Kar görselli kartpostal nostaljisi gerçeğini kabul etmek lazım.

Mesela ben ne zaman görsem mutlu olurum. Hiçbir zaman yaşamadığımız bir kar hayalinin içinde kaybolmak gibi. Bol bol kar yağışı gördük görmesine o ayrı. Fakat kartpostallarda yer alan masal dünyası bambaşka bir duyguyu hatırlatıyor olsa gerek ki kar yağışı ile aynı şey değil bence. 

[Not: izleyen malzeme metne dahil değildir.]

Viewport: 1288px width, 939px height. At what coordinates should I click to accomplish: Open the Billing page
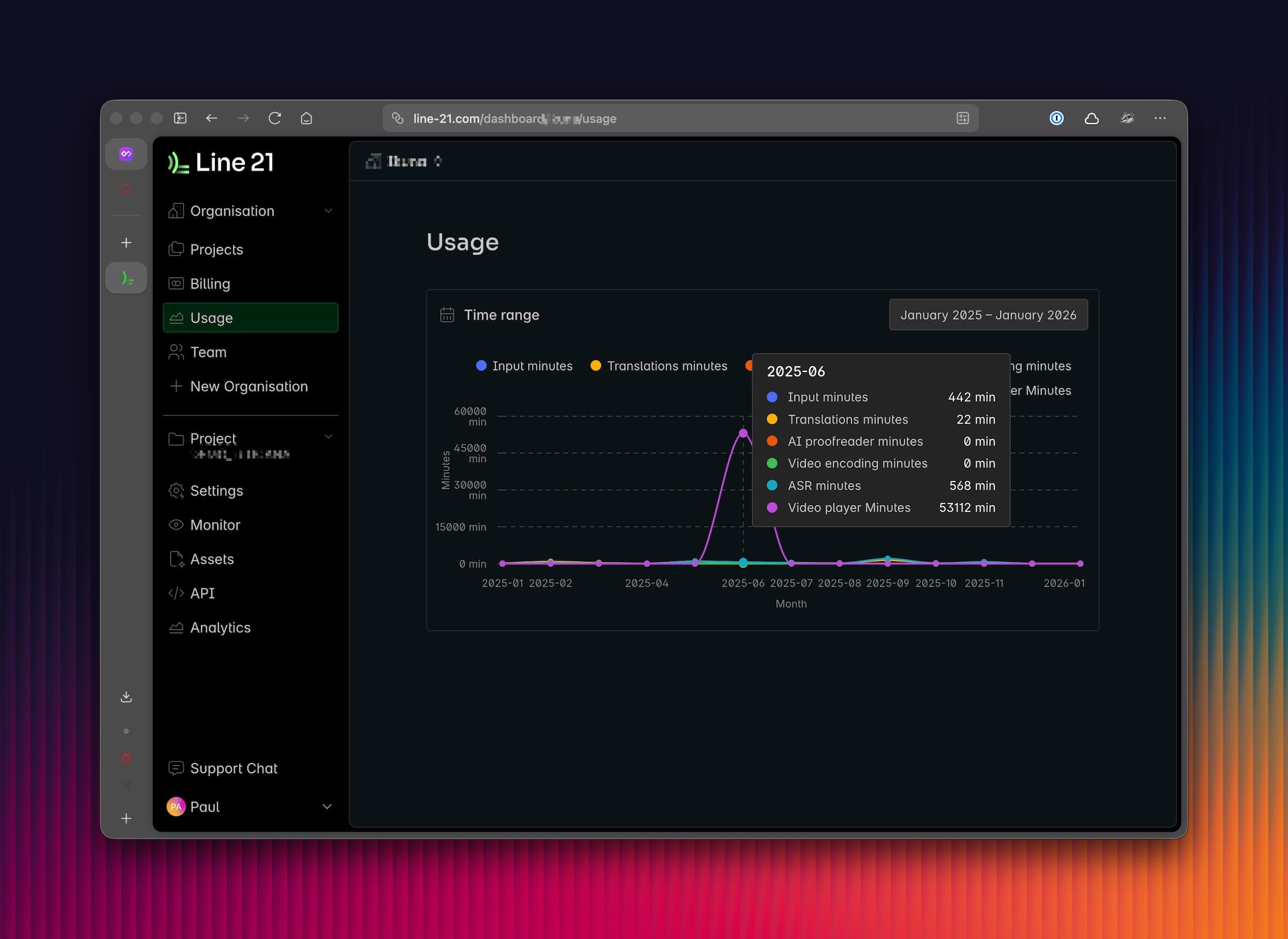click(x=210, y=283)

Hava birden soğudu. Kar haberi geldi ardından. Yurdun bazı bölgelerinden kar görüntülerine tanık olmaya başladık. Belki doğu bölgelerimiz için normal olan bu durum kar yağışının az olduğu yerler için heyecan yaratıyor. Son yıllarda karlı günleri az gören İstanbul için ise yağış ihtimali başka heyecanlar yaratıyor. Şimdi trafik vs diyeceğim ama bu başka bir yazının konusu olabilir. 

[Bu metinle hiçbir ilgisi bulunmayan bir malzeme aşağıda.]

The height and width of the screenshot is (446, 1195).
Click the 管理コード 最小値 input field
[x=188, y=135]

Kar yağışının o içi sımsıcak yapan etkisini anlamak lazım. Çocukluk anılarıyla ilgili olabilir. Lapa lapa yağan karın ardından sokakta arkadaşlarınızla her yeriniz kara bulanmış bir şekilde saatlerce oynamanın keyfi sevinçle hatırlanması için başlı başına bir sebep. Evet daha çok çocuklukla ilgili galiba. Ardından belki bu kadar ıslanıncaya dek niye eve dönmedin azarı da hatıralarımızda önemli bir yer tutuyor olabilir kimimiz için. Ertesi gün ise dünün tekrarı. Yine sokakta beremiz ve eldivenlerimizle üstümüze başımız sırılsıklam oluncaya dek geçirilen zamanlar. Bunu yaşayanlar için kar yağışı demek çocukluk hayallerine dalmak demek. Halen kar yağışının bol olduğu bölgelerimizde böyle anılar biriktiren çocuklar şanslılar. Zira kar yağışı her yere aynı keyfi yaşatacak derecede yağmıyor.

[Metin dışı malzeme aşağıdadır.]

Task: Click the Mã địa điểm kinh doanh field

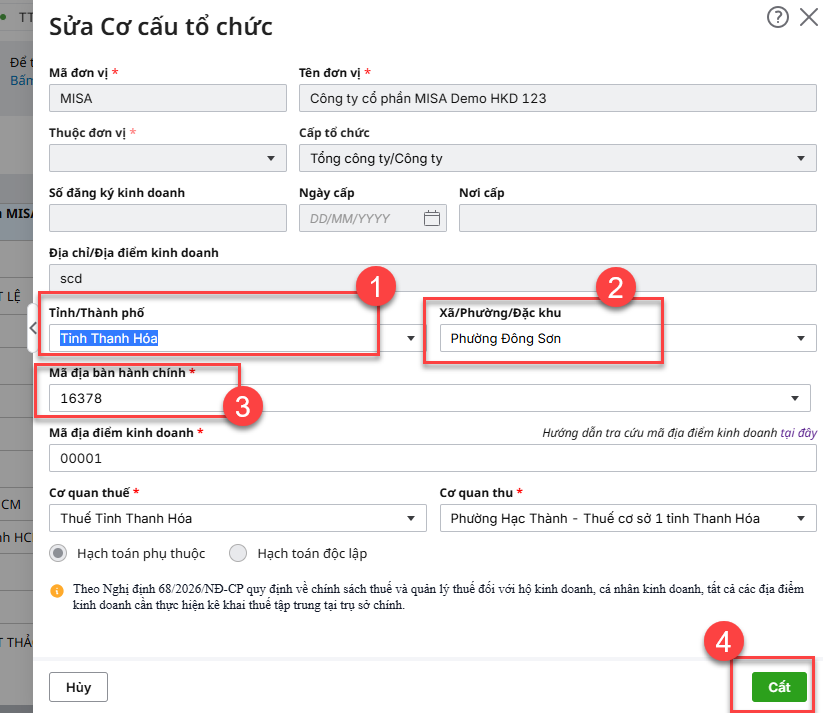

Peki ama kartpostal nostaljisi nedir? Orada hiç yaşamadığımız masalsı bir filmin karesinde kendimizi hissetmek mi? Aklıma gelen sadece bu. Bilenler vardır aranızda. Simli parıltılı kartlarda birbirinden güzel kar enstantaneleri olurdu. Karda oynayan çocuklar geyikli kızaklar masalsı minik tek katlı evler sıcacık görünürdü gözümüze. Eskiden önemli günleri kartla tebrik adeti olduğundan daha çok yeni yıl tebriklerinin yazıldığı kartlardı bunlar. Çocuklar koleksiyon amaçlı saklarlardı. Şimdi o kar hayalleri belki filmler ile besleniyor olabilir. Bir kartpostalın yarattığı etkiye değişmem ama zaman başka tabii. Üstüne üstlük artık öyle karlı güne denk gelmek de kolay değil. Meteorolojik tahminlere göre bu yıl daha soğuk geçebilir. Anadolu’nun yüksek kesimleri kar yağışını her zamanki gibi alırken yurdun batı bölgeleri için tahminler birkaç günlük yağış şeklinde. Malum kuraklık endişesiyle yağış miktarını dikkatle takip eder olduk son yıllarda. Kar yağışının miktarı da kuraklığa karşı önemli bir etken yaratıyor. O bakımdan görüntüsü ile çocukluk hatıralarımıza yer etmiş olan kar yağışı aslında barajların dolmasına da katkı sağlayan bir faktör. Öte yandan kar soğuğunu düşününce eve kapanma lüksü olmayanlar için hayatı zorladığı da bir gerçek. Özellikle yüksek kesimlerde yağan karın her yıl kimi şehir ve ilçelerle köy yollarında kapanmalara yol açtığını düşünürsek kar yağışının herkes için aynı anlamı taşımadığını kabul edelim. Bir de üstüne her yıl ısınma giderlerinin artışı gelince benim kartpostal nostaljili hayallerimizi anlattığım yazımın gidişatı birden değişiverdi. Bu şekilde planlamamıştım ama nostalji bile bir yere kadarmış. Yine de varsa o kartpostallardan alıp içinde kaybolmak mümkün. Sıcak bir çay, battaniye ve kalınca çoraplarla hayallere dalmak doğal gaz giderini unutturup bir süre mutlu edebilir belki de kim bilir. Ve her kar yağışında aklıma gelen karlar yağar yağar yağar ağlarım şarkısı ise bir tezat aslında. Ağlanacak değil gülümseyerek hatırlanacak zamanlardı o karlı çocukluk günleri. Öyle değil mi?